For those who use Firefox 1.5 and newer (current version is 2.0.0.7, http://www.mozilla.com/en-US/firefox/), additional speed improvement inside Web Mail can be achieved by the combined effect of:
1) installing the Firefox extension (a.k.a. Add-On) named "Adblock Plus" (from Firefox, go to https://addons.mozilla.org/en-US/firefox/addon/1865 and click the "Install Now" button) followed by subscribing to:
2) EasyList USA and EasyElement USA, a pair of filter subscriptions.
To subscribe, once Adblock Plus is installed, restart Firefox, then simply go to http://adblockplus.org/en/subscriptions where you will find a table with links to install a variety of filter subscriptions. EasyList USA and EasyElement USA are the first 2 items in the table. If you would like some additional protection for your privacy, you might consider "ABP Tracking Filter", found further down in the table. (If you are NOT in the USA, or you use other languages in addition to English, you may find a more appropriate filter further down in the table.)
By getting these 2 (or more) subscriptions you avoid needing to configure Adblock yourself and benefit from the combined experience of thousands of users who've spent literally years fine tuning the filters.
For reference, and to learn more about EasyList USA, EasyElement USA and ABP Tracking Filter, you can optionally go to http://easylist.adblockplus.org/
BTW, Adblock Plus also works with SeaMonkey (http://www.mozilla.org/projects/seamonkey/) & Thunderbird (http://www.mozilla.com/en-US/thunderbird/).
I Hope This Helps,
Brad
P.S.: If you add a feature that lets us download a folder full of e-mails, even if it only worked for 1 specific folder, I would definitely use it. Right now it is a major pain to save e-mails one at a time!
Posted by: Carolyn Reed | September 25, 2007 10:15 PM | (20)

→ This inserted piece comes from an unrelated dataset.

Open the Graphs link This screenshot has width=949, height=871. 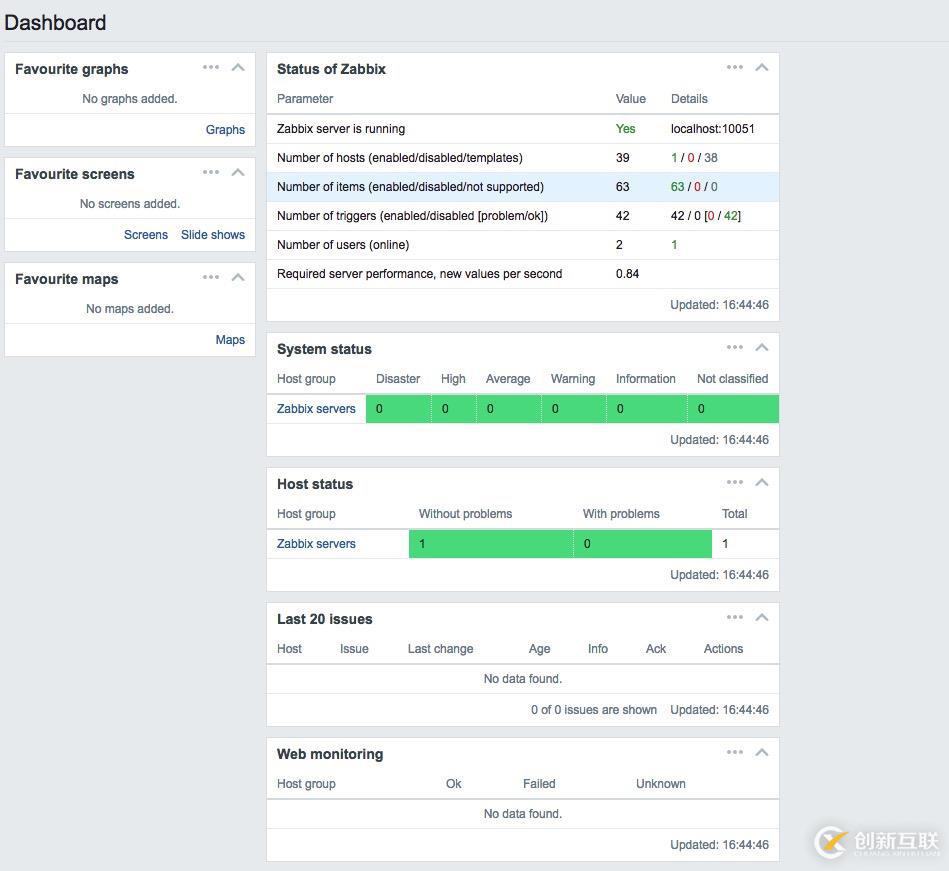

I have been using Total access on my xp laptop for as long as I have had Earthlink(at least 10 years) and loved it. Now with a new Vista computer after many phone calls and hours online with a person I have learned that Vista and total Access down work, so now I have accepted using web Mail to get/send emails. I have no problem once I learned that is the way I must do for now, and all my email addresses are there, but I can't seem to get my group contact emails to work. Wondering what I am doing wrong. The groups show when I display my address listing, but don't when I enter the group name on my address to line. I am not a techi, so know there must be something I just don't know how to use. Any help is much appreciated.
We don't currently support just typing the Group name on the To line, but we are going to add that feature.
Email Guy
Posted by: Pat | September 26, 2007 4:18 AM | (21)
Can I somehow add my personal photos or gif files to the body of an email?
Email Guy
Posted by: Cindy | October 1, 2007 6:23 PM | (22)
INCREASE YOIR STORAGE SIZE!!! All others are up to 4GB while you only enable 400MB. Also, one can DL the inbox to another program in shot, but what about all the "SENT" emails!!! Currently, you have to do this one by one which is time consuming. And bc of that, I am running our of space.
Thanks,
Cindy
Posted by: Gwen | February 29, 2008 6:39 PM | (23)
I am great at creating folders. Now I need to delete some of them and I don't know how to do it. Do you?
Email Guy
Posted by: Peter Brooks | April 10, 2008 7:26 PM | (24)
This is a minor niggle: if you're reading the last message in a folder that has more than one message in it (and viewed with the default sort) and you opt to move that message to another folder, instead of Webmail moving the message and then going to the new last message in the folder, it always generates the error:
The message(s) that you selected does not exist any more in this folder. (The message may have expired, or you may have already moved or deleted it.)
and then throws you out of the folder into the top level view.
I guess essentially the algorithm just needs to check if it's moved the last message and then go to Previous rather than Next. I wouldn't have thought that it would be a major task to fix.